Extract to read:
[START]
A post of some substance? Perhaps?

I haven’t been writing here much, and for no good reason, so for that I apologize. The last few weeks have been busy while not being especially productive. I need to remedy that.

I had a good meeting with my adviser two weeks ago in which I told her that I’m planning to leave the PhD program. She was quite kind and receptive, and said that she agrees that this is the best decision for me right now – and not for lack of skill or intellectual ability, just because I’m driven in a different direction right now. I need to get my stuff together for a CAS application this week.

I weighed myself yesterday after yoga and apparently I’ve lost 5 pounds? I’m not sure how, as I’ve been delinquent on both the gym front and the eating better front, but apparently what I’ve done is making a difference. I went to yoga yesterday for the first time in a while, and it was good and challenging, and I was able to do things I haven’t done before. That’s the case almost every time I go, which leads me to believe I should just go more often. Now that it’s nice enough to ride yellowbike, I’m hoping to get there (and the gym) more often.

We’re off to Boston for spring break in a few days, which will be great. I don’t know what all we’ll be doing other than hanging out with Sonya and Jason and kicking around, but I’m excited about visiting a new city with SB.

Just had brunch at Escobar’s, newly open in the ever-expanding downtown Champaign area. Let me tell you – if SB and I had taken the apartment affectionately referred to as “Basil Does Chicago”, we would’ve been here all the time. The food was fantastic without being overly heavy or grossly filling, which is something I really appreciate in a brunch. I’ve heard it’s quite loud in the evenings, but it was quiet and lovely for brunch with friends.
[END]
Entries supplied:
[START]
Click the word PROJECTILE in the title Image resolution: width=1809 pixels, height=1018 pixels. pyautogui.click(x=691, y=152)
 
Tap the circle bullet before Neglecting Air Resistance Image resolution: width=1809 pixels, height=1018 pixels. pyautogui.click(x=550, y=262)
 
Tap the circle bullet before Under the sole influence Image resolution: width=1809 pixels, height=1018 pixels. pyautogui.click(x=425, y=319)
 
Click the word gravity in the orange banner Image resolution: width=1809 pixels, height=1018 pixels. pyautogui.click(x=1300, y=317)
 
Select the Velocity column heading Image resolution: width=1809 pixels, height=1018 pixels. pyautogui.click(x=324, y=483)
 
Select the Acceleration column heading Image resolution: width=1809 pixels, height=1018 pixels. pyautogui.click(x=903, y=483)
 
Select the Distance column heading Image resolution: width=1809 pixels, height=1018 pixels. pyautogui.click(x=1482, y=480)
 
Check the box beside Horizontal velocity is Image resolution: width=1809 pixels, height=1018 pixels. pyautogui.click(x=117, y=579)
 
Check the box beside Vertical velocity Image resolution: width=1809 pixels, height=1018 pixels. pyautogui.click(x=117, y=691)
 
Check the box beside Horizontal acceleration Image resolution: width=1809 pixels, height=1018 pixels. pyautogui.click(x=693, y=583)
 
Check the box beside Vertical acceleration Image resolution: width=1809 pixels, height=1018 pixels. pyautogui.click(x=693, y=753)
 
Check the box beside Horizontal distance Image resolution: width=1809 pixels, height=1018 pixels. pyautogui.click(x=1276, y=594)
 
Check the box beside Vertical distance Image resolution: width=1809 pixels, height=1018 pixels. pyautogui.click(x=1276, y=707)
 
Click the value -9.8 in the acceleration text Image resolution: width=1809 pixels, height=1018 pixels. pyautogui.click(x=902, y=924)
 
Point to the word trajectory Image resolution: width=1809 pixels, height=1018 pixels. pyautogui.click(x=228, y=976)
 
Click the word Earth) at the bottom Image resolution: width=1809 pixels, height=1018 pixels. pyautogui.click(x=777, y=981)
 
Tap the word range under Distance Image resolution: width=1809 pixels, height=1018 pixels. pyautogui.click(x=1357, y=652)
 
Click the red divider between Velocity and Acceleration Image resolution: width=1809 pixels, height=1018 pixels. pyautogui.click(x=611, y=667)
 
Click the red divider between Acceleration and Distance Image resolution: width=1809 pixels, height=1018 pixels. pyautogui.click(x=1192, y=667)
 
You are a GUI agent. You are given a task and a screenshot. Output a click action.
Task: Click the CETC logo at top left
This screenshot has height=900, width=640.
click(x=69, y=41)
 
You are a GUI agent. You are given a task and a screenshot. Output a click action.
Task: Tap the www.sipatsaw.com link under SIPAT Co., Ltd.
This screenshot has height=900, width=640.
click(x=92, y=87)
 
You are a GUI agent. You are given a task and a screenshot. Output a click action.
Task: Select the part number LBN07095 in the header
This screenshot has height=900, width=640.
[END]
Given request 1:
Could you give the blog post again from "I had a good" up to and including "application this week.", swapping "adviser" for "mentor"?
Given request 2:
Which people does the blog post mention by name?

Worked solution 1:
I had a good meeting with my mentor two weeks ago in which I told her that I’m planning to leave the PhD program. She was quite kind and receptive, and said that she agrees that this is the best decision for me right now – and not for lack of skill or intellectual ability, just because I’m driven in a different direction right now. I need to get my stuff together for a CAS application this week.

Worked solution 2:
Sonya, Jason, SB